╭─ Input for this task

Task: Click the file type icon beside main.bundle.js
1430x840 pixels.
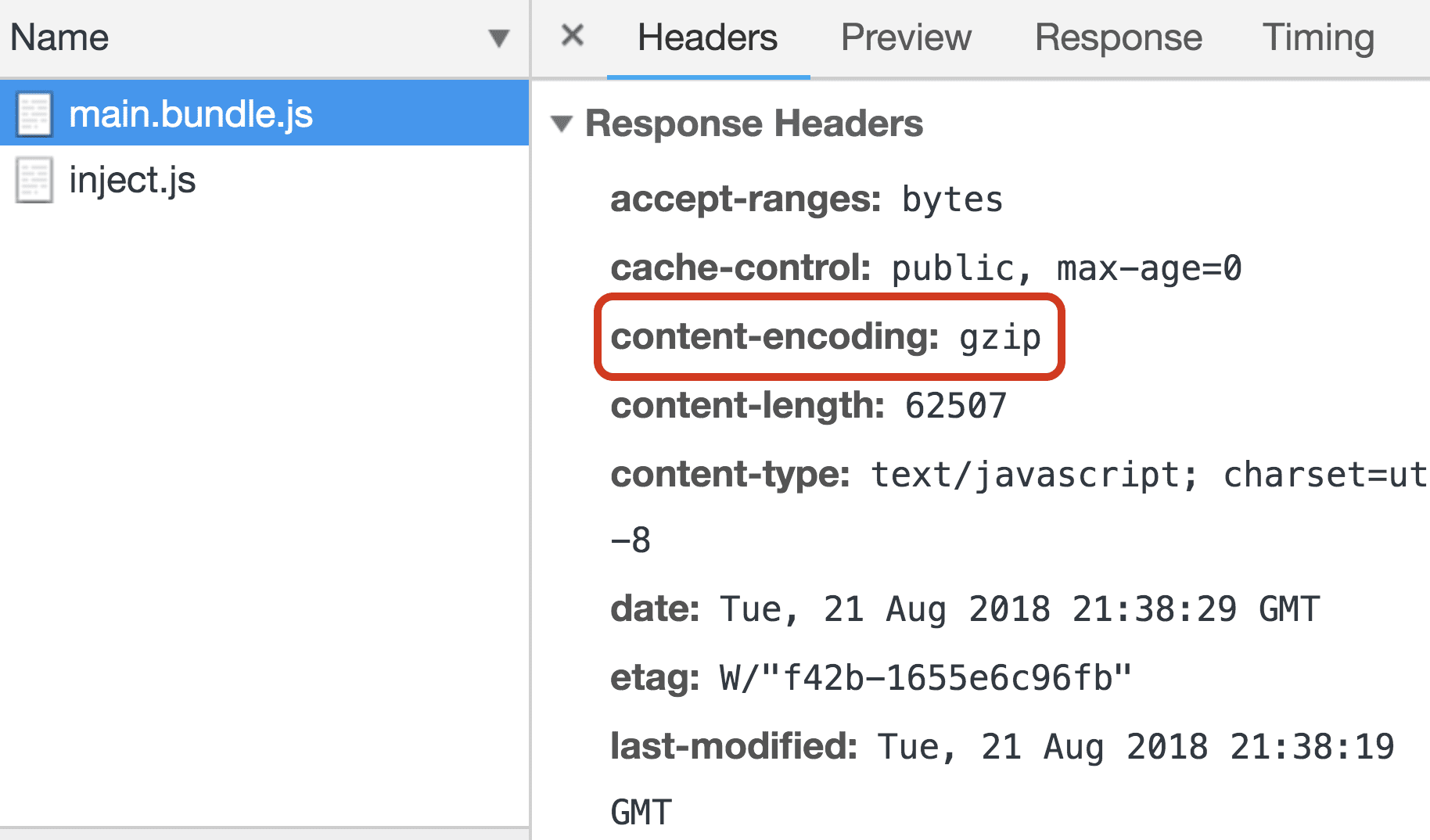Action: click(33, 113)
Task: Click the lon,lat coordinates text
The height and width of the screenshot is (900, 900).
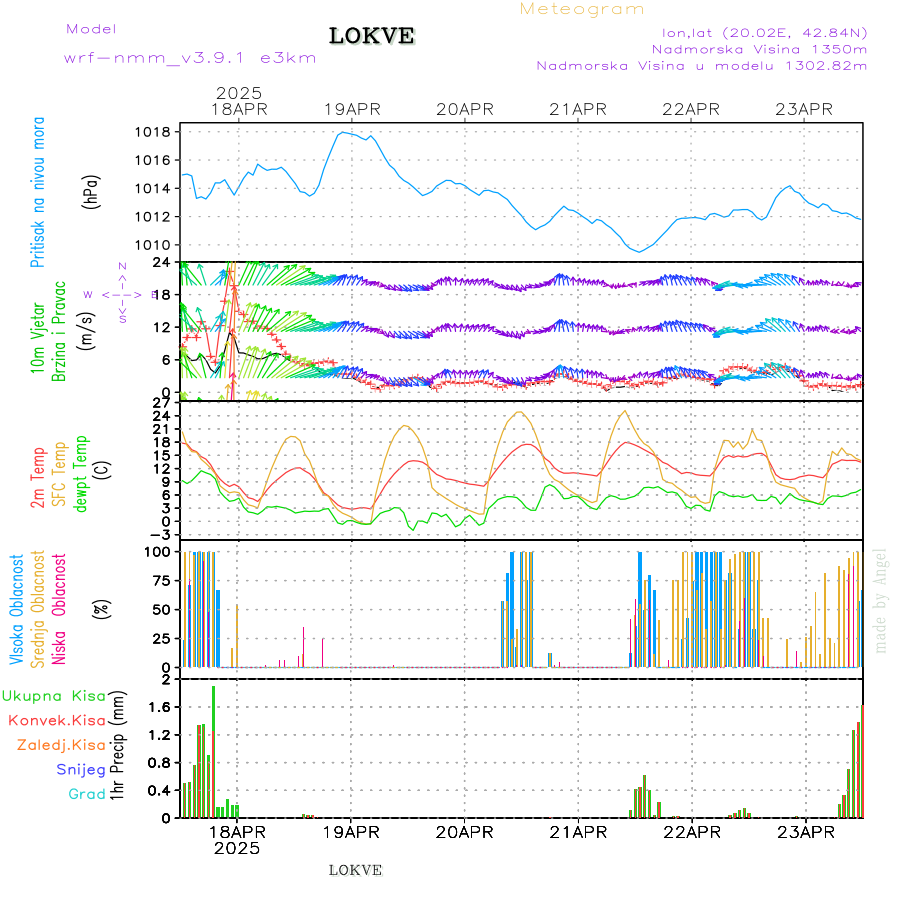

╰─

Find the line containing "1430x840 pixels." in the records above, then copy it and every line after it exactly, through the last one, without any pictures.

- Solution to this exercise -
1430x840 pixels.
Action: click(33, 113)
Task: Click the lon,lat coordinates text
The height and width of the screenshot is (900, 900).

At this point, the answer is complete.